++++ Text provided ++++

Frodo's Task

by Elenna, with responses
After reading Lizmybit's great paper on a comparison of Frodo and Job, I have been doing a lot of thinking about Frodo and his role….well, nothing new there, I think about Frodo a lot it seems. I have brought some of this up before. Please forgive the repetition. I disagree with the notion that Frodo was only to be the ‘Ring-bearer’.

I feel that the task of destroying the Ring was clearly laid out at the Council of Elrond. After going through the whole history of the Ring insofar as it could be compiled, the Council spent long deliberation on what to do with the Ring: should the Ring be sent into the West? Should the Ring be cast into the sea? While both noteworthy ideas, neither would have been entirely safe from the clutches of Sauron. The only possible solution was to take the Ring to Mordor and cast it back into the fires from whence it was forged. Great, now that that was settled, who would be the lucky soul to do the task? Dear Bilbo, sweet brave hobbit that he is volunteers…well it was no longer his responsibility was it? The Ring had passed on from him to another: dear, sweet, unwitting Frodo.

++++

To-do list |
1. Summarize the essay on Frodo's task in two sentences.
2. Revise the essay on Frodo's task from "I feel that" up to and including "sweet, unwitting Frodo.", putting "Sauron's realm" in place of "Mordor".
3. Answer these questions about the essay on Frodo's task:
(a) Whose paper did the writer read before thinking about Frodo's role?
(b) What two options for the Ring did the Council consider before settling on Mordor?
(c) Which hobbit volunteered to take on the task?

++++ Excerpted data ++++

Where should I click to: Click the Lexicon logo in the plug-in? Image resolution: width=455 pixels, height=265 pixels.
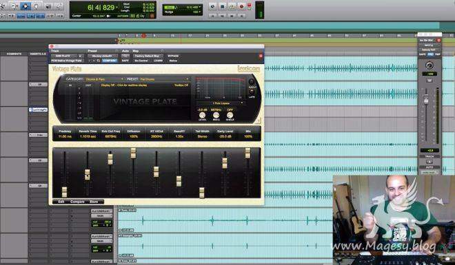(248, 69)
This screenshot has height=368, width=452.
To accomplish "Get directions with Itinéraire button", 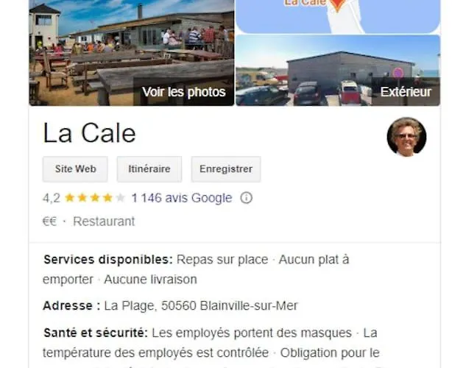I will (x=149, y=169).

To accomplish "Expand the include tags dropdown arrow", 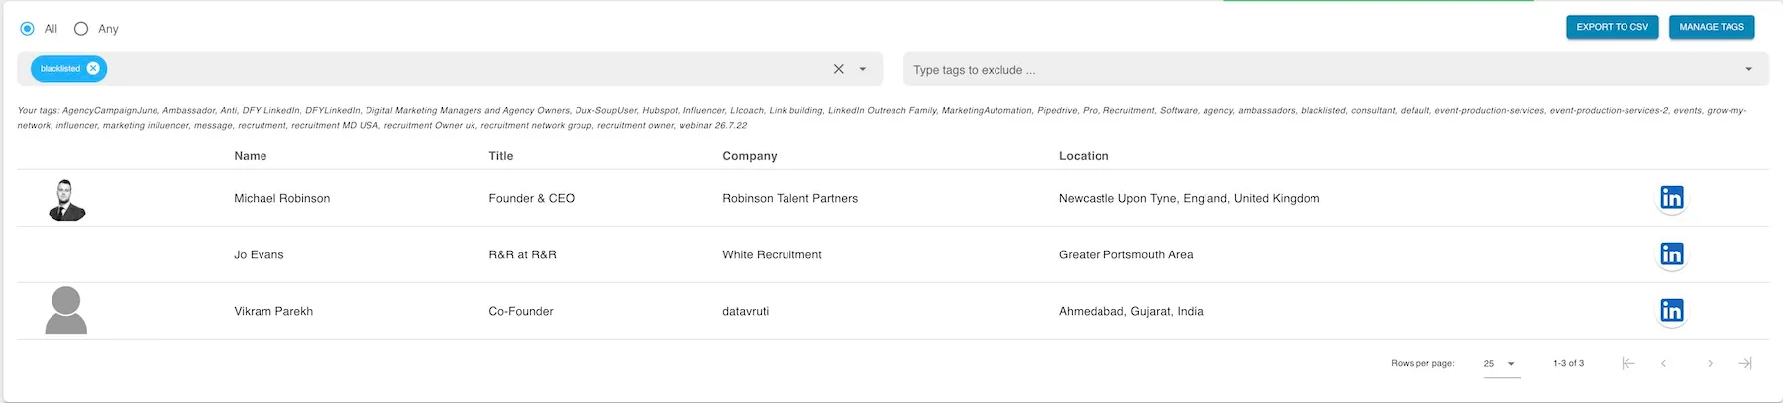I will [863, 69].
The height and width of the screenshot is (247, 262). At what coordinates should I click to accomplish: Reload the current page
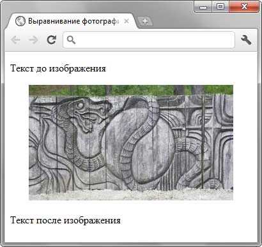pos(52,40)
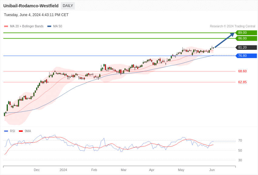Click the blue MA 50 legend swatch
The image size is (258, 175).
pos(49,26)
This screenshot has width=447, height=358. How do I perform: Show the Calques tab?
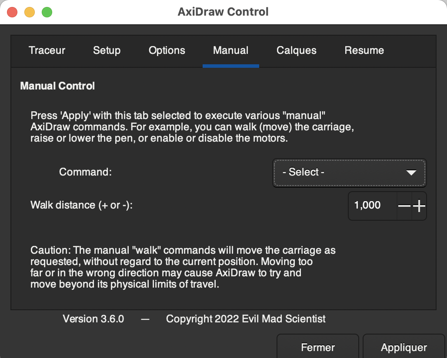pyautogui.click(x=297, y=50)
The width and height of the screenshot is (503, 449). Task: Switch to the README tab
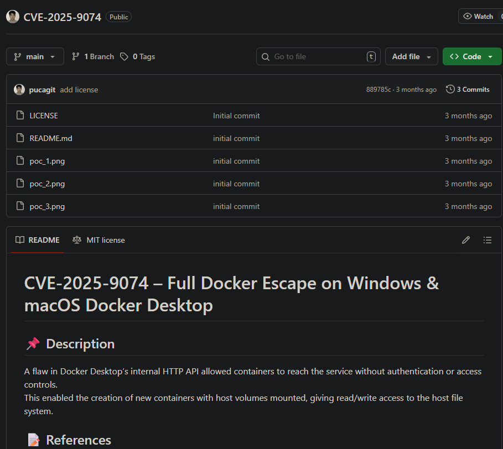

++++

Exercise solutions |
1. After reading a paper comparing Frodo and Job, the writer disagrees with the notion that Frodo was meant only to be the Ring-bearer. The writer argues that the Council of Elrond clearly laid out the task of destroying the Ring by casting it into the fires of Mordor, since sending it into the West or into the sea would not have been entirely safe from Sauron, and notes that Bilbo volunteered although the Ring had already passed from him to Frodo.

2.
I feel that the task of destroying the Ring was clearly laid out at the Council of Elrond. After going through the whole history of the Ring insofar as it could be compiled, the Council spent long deliberation on what to do with the Ring: should the Ring be sent into the West? Should the Ring be cast into the sea? While both noteworthy ideas, neither would have been entirely safe from the clutches of Sauron. The only possible solution was to take the Ring to Sauron's realm and cast it back into the fires from whence it was forged. Great, now that that was settled, who would be the lucky soul to do the task? Dear Bilbo, sweet brave hobbit that he is volunteers…well it was no longer his responsibility was it? The Ring had passed on from him to another: dear, sweet, unwitting Frodo.

3.
(a) Lizmybit's paper comparing Frodo and Job.
(b) Sending the Ring into the West and casting it into the sea.
(c) Bilbo.